TASK DESCRIPTION:
Answer with one number only: how many lines in this material contain the word "will"?

DATA TO EXAMINE:
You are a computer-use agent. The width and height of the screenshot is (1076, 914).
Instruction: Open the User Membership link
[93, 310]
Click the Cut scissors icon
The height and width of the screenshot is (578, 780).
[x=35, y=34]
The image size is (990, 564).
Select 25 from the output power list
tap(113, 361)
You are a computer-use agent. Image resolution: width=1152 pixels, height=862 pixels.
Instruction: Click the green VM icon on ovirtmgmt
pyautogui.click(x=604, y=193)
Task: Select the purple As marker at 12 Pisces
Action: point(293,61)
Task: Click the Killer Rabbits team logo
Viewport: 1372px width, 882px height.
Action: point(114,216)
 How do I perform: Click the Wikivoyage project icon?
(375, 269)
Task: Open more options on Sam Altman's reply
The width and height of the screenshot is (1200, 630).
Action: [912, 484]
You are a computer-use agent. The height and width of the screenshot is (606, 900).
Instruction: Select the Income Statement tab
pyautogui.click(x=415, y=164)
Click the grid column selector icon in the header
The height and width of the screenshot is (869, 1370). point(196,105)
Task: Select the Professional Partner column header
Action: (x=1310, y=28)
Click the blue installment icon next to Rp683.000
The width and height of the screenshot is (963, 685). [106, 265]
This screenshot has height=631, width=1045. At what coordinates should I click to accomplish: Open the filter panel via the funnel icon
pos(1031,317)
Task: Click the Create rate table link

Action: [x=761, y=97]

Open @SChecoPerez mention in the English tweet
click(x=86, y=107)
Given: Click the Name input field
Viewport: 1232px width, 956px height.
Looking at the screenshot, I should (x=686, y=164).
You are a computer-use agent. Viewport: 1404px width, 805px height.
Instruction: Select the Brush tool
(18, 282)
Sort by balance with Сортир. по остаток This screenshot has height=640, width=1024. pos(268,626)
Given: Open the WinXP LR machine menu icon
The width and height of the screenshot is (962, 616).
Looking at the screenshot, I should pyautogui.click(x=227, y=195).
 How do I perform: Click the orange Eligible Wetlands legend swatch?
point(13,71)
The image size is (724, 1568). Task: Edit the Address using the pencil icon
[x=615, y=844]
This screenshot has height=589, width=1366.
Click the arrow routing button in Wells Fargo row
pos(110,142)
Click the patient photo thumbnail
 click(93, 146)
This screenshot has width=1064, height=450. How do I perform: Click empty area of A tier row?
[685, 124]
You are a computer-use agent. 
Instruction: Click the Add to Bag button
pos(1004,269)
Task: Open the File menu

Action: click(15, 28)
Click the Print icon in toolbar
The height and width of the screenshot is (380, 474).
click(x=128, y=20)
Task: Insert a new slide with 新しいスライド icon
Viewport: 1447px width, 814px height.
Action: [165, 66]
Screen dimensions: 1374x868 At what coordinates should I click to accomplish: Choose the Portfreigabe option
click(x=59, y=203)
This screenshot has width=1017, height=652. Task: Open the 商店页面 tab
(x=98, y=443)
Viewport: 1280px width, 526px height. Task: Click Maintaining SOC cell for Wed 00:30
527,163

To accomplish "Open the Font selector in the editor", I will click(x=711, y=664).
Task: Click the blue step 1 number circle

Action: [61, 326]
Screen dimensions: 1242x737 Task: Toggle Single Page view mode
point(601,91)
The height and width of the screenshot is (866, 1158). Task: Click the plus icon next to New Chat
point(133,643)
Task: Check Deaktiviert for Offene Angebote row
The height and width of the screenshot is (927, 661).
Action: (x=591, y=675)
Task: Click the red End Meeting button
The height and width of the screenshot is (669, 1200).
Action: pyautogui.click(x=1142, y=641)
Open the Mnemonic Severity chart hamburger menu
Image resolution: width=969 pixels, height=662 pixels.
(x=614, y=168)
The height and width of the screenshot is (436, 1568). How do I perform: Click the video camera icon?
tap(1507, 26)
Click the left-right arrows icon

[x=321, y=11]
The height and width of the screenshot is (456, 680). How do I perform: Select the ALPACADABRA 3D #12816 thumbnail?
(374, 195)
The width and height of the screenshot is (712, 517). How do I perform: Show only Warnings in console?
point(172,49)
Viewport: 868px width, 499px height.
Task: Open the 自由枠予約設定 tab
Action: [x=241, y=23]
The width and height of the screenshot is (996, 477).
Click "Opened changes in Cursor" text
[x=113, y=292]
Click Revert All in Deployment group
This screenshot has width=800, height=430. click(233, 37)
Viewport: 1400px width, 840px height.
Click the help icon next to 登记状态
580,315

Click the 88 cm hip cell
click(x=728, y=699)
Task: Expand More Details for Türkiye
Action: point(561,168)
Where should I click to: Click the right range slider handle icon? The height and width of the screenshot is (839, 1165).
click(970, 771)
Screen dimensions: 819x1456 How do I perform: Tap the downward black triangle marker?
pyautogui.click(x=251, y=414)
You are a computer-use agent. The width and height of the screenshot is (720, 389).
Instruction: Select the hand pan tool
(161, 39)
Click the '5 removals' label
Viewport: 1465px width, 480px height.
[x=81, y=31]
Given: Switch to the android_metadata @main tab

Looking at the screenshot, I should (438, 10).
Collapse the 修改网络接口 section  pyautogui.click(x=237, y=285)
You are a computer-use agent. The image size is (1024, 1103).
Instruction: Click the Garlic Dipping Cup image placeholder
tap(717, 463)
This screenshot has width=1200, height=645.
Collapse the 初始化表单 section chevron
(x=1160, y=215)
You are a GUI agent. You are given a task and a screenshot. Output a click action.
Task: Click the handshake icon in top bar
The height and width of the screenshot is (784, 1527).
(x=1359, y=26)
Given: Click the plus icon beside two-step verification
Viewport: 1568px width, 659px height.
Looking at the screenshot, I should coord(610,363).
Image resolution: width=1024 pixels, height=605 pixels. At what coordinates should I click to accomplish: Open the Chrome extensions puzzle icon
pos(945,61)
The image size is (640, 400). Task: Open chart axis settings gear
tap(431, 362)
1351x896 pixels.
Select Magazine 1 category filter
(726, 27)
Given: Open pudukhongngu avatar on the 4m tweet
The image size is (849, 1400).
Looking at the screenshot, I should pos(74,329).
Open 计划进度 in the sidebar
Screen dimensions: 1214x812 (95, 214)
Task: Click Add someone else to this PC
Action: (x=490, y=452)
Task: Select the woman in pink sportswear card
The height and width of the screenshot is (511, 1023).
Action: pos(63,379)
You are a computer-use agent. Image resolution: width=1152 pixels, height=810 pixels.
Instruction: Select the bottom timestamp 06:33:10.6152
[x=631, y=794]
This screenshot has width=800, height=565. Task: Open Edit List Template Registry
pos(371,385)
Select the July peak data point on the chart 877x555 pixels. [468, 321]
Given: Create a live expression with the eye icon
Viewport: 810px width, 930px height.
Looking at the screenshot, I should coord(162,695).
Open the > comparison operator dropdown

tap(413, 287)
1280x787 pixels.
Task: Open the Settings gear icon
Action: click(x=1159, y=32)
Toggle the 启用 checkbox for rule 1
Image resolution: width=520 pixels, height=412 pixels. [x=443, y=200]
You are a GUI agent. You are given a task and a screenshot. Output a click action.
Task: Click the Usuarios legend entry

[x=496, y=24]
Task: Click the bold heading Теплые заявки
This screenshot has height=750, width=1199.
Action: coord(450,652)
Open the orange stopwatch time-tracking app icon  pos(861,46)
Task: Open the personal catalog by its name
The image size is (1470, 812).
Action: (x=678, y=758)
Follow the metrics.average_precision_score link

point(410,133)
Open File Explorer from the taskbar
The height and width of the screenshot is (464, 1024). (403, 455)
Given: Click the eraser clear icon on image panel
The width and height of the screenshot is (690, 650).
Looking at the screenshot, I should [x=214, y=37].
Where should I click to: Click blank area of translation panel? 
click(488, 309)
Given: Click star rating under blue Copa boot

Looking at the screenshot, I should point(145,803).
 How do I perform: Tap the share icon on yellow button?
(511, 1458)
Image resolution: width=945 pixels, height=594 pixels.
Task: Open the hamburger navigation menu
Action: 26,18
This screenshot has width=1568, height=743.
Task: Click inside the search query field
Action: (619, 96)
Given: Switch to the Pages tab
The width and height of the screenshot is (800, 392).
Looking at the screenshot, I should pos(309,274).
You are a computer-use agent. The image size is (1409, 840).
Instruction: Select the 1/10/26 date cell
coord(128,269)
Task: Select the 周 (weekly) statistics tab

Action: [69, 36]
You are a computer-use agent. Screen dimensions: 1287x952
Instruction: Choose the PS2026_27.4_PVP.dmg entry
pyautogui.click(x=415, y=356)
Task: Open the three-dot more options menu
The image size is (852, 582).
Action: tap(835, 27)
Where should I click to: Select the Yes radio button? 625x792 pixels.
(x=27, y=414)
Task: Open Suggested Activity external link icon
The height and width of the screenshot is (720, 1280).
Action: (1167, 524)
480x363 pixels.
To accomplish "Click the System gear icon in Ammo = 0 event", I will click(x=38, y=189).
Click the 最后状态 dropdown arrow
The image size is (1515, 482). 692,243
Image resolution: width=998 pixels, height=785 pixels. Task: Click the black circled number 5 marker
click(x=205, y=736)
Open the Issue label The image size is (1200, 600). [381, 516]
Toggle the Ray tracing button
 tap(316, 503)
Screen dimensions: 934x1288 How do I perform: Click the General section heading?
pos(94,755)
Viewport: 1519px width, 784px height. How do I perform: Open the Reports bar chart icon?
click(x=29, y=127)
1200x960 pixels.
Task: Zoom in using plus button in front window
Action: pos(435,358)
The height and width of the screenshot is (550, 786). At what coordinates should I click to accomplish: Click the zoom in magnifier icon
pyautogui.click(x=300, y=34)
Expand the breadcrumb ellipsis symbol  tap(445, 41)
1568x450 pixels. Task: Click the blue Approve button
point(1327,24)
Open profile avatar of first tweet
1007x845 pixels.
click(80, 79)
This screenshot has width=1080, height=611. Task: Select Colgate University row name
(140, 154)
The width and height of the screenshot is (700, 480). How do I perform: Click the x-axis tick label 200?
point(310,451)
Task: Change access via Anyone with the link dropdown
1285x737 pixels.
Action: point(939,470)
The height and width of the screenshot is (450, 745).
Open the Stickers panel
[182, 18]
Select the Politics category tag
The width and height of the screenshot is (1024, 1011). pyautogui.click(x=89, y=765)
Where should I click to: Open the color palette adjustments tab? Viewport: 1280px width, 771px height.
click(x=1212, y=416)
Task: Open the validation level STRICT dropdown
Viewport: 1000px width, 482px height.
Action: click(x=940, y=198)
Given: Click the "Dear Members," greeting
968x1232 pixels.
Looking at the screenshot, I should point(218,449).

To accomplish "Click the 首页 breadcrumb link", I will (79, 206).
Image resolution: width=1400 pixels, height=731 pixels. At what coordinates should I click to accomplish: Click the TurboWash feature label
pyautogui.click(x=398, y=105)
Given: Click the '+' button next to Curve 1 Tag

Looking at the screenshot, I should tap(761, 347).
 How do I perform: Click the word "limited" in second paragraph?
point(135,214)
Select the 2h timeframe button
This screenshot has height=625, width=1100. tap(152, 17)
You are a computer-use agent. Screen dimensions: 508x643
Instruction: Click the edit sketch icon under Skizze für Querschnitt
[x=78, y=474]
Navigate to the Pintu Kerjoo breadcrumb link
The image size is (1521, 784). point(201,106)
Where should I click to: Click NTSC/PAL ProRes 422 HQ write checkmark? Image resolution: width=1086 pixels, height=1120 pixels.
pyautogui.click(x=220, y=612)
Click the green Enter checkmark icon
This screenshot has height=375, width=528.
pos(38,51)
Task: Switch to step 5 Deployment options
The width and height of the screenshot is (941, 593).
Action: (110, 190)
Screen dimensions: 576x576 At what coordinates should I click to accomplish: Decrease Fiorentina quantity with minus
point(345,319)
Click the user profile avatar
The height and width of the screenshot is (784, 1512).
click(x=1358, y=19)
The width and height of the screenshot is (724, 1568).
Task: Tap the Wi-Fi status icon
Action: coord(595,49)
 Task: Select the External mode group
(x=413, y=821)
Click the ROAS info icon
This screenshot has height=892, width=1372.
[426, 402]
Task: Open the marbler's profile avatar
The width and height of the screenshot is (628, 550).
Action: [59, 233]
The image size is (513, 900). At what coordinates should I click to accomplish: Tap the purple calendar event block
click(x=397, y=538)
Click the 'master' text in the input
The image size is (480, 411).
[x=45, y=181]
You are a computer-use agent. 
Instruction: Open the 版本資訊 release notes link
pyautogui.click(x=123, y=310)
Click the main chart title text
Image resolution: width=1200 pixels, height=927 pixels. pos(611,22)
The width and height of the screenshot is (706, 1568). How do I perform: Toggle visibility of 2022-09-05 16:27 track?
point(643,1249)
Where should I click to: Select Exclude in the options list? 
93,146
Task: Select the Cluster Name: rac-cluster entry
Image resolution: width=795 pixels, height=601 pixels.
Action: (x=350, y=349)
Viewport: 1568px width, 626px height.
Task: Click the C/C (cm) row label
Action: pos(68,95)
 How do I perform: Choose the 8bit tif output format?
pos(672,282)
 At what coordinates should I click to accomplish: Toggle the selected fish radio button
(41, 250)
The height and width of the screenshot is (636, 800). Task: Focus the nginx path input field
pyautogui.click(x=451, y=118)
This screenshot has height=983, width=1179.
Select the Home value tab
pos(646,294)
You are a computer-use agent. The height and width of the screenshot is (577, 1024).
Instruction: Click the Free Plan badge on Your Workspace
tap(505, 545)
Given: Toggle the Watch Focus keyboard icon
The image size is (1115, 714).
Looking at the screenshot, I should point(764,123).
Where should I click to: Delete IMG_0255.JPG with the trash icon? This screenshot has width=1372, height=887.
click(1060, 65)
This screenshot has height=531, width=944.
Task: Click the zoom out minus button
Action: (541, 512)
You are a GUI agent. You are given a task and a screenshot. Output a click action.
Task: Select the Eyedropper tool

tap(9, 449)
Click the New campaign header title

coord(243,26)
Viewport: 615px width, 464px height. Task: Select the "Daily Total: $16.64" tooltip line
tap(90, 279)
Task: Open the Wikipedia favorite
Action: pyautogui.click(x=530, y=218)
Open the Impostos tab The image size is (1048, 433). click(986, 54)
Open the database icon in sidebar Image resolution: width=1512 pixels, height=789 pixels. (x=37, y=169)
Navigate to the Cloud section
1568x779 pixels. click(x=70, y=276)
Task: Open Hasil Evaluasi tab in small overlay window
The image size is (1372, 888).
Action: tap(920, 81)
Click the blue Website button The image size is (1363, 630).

ANSWER SPACE:
3